There are 16.7 million bitcoins in circulation. According to CoinMarketCap.com, at 4 p.m. Wednesday, the cryptocurrency market capitalization was $300 billion and represented a universe of 1,328 currencies. Bitcoin and Ethereum totaled two-thirds of that $300 billion.

Christian Catalini has studied bitcoin closely as an assistant professor for technological innovation at the MIT Sloan School of Management.

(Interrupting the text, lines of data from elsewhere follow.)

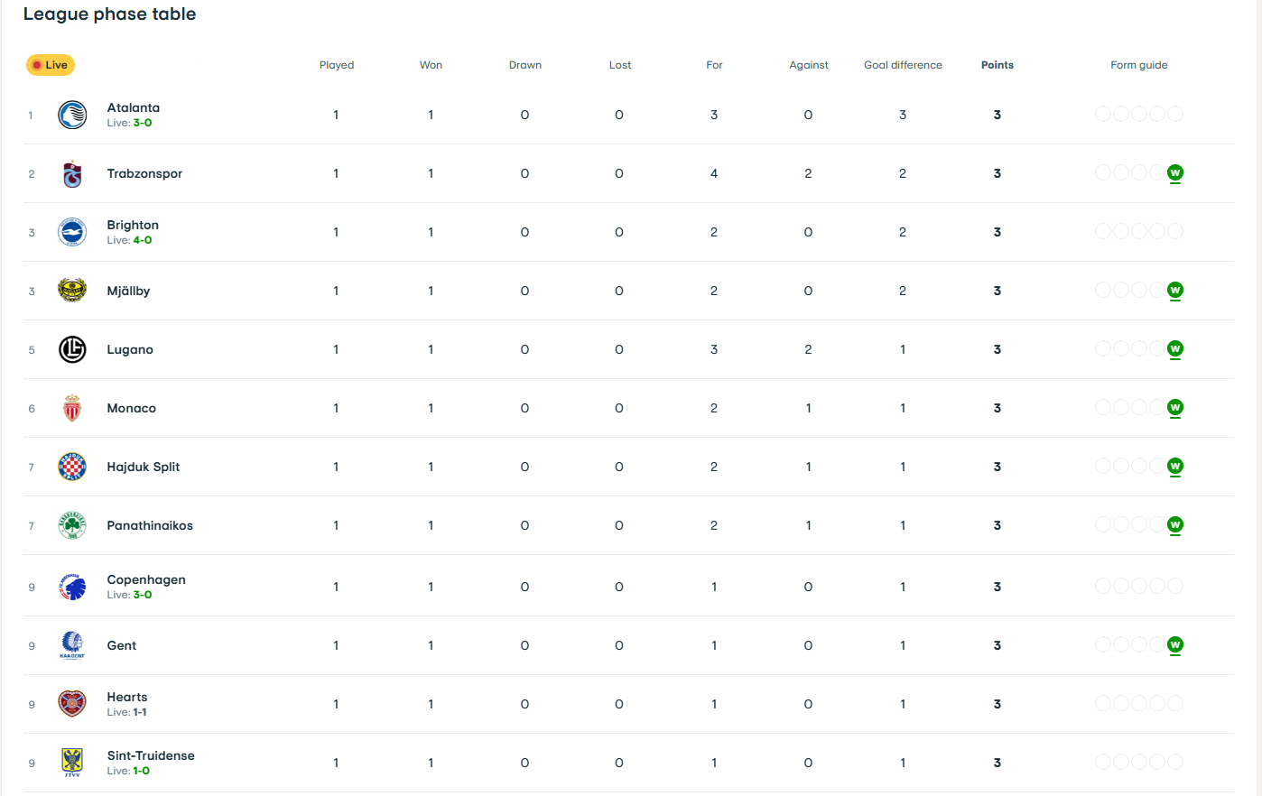
Task: Click the Form guide column header
Action: (1139, 65)
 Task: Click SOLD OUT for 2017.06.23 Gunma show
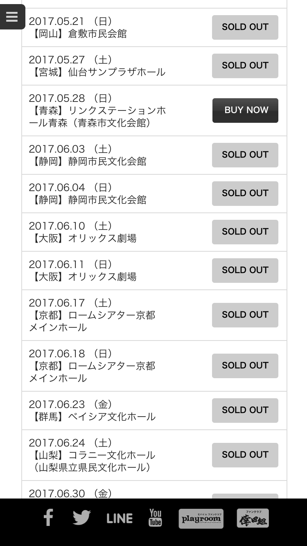(x=245, y=411)
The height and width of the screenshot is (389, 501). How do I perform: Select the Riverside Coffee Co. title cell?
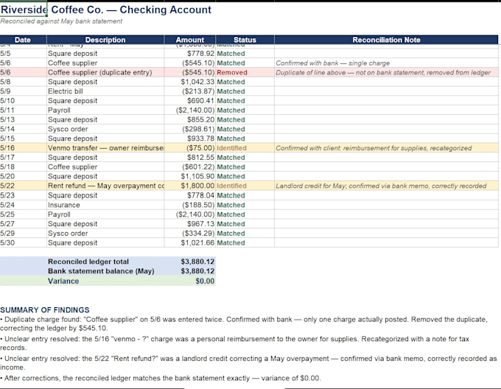tap(24, 10)
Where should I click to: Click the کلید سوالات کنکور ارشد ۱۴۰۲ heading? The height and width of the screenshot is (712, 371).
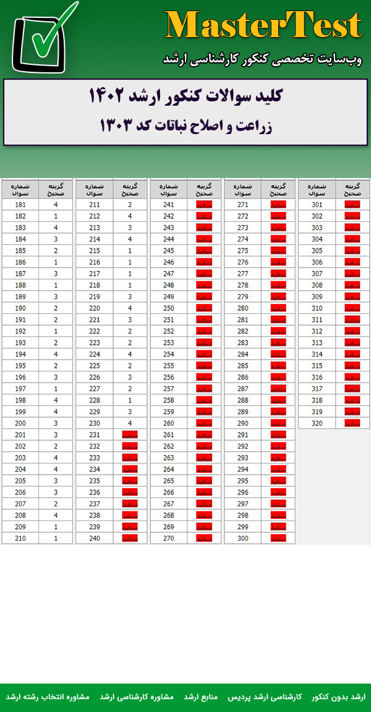coord(186,96)
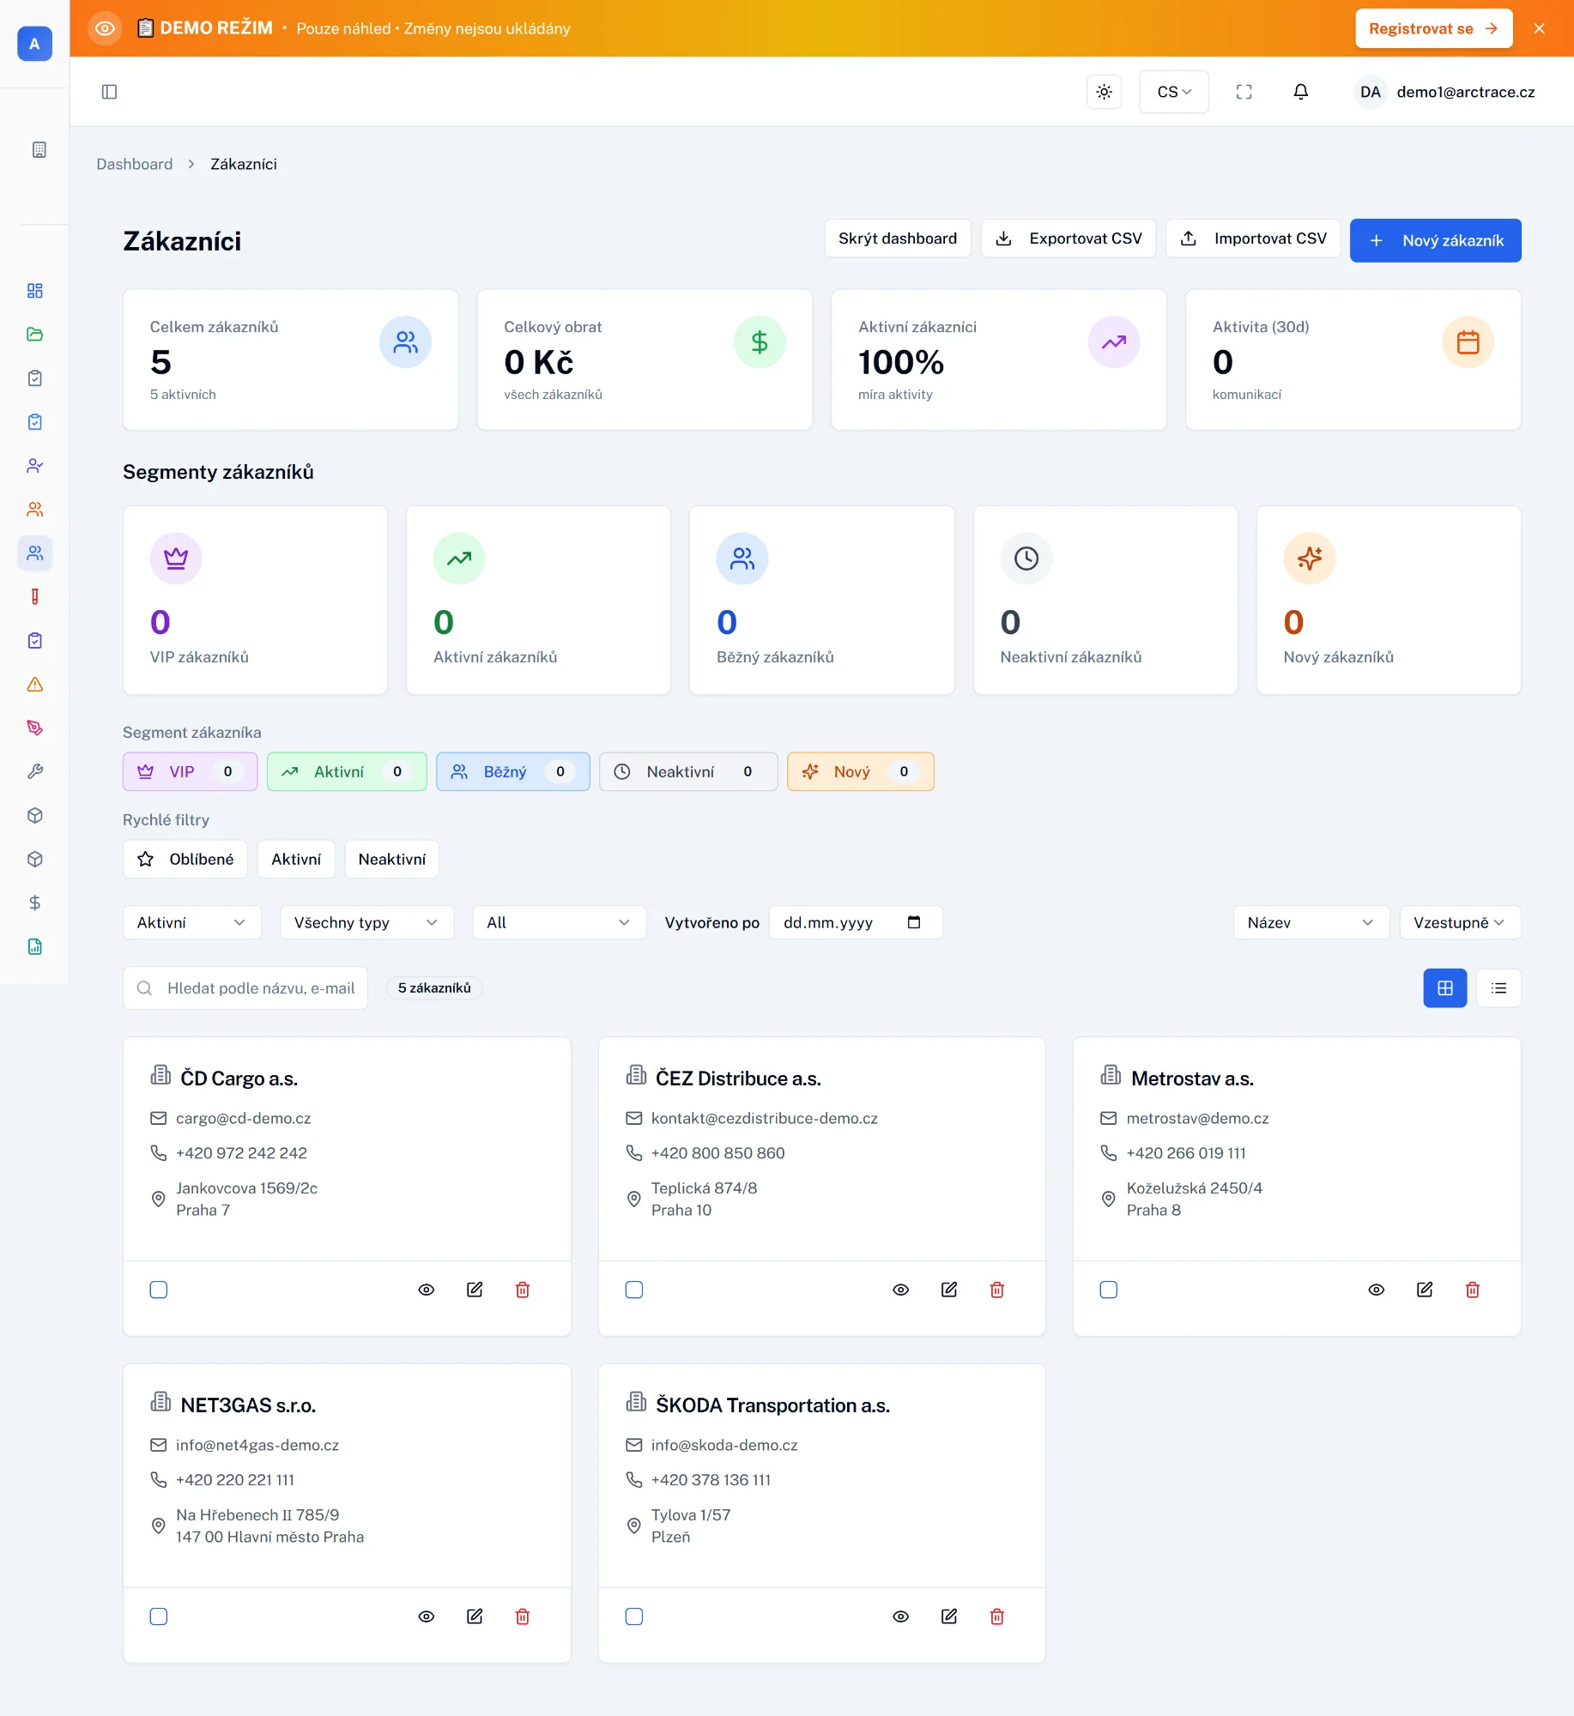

“Bitcoin is maturing, and interest from institutional investors is growing. There is a lot of enthusiasm, but part of it is likely driven by hype,” Catalini said. “One should be worried about that. Guessing the timing [of a crash] will be extremely difficult, but it’s clear that when it moves so quickly over such a short period of time, there may be a separation between the value the network is able to deliver and what people think it’s delivering.”

Indeed, the cryptocurrency had settled back in the $10,000 range late afternoon Wednesday, still giving it a market capitalization of more than $160 billion, according to CoinDesk, an information services company for digital assets and blockchain technology community. That still is higher than the market value of oil giant BP.

Cornell Law School professor Robert Hockett is a former adviser to the Federal Reserve Bank of New York and to the International Monetary Fund. He said the bitcoin itself is a bubble akin to the 17th-century Dutch tulip bulb mania, a speculative phenomenon that sent the price of tulip bulbs soaring — only to crash in value.

“Bitcoin is 21st-century tulips,” Hockett said. “I’m not skeptical about cryptocurrencies in general or blockchain technology. It’s just insofar as people are speculating on bitcoin in particular, they are buying simply because they expect other people to buy. That is the definition of an asset bubble.”

Hockett and others believe the blockchain technologies will one day provide the backbone of an international payment system, especially as central banks look to upgrade their payment technologies.

Hockett views bitcoin as just one part of the new blockchain technology, just as specific dot-com start-ups were part of the new digital technologies in the late 1990s, which ended in the dot-com crash of 2000.

“If you think of investing in one example of the technology, like bitcoin, it’s probably a fad investment,” Hockett said. “If, on the other hand, you are investing in the blockchain technology as a whole, through other kinds of cryptocurrencies like Ethereum, then you are going to diversify your portfolio.”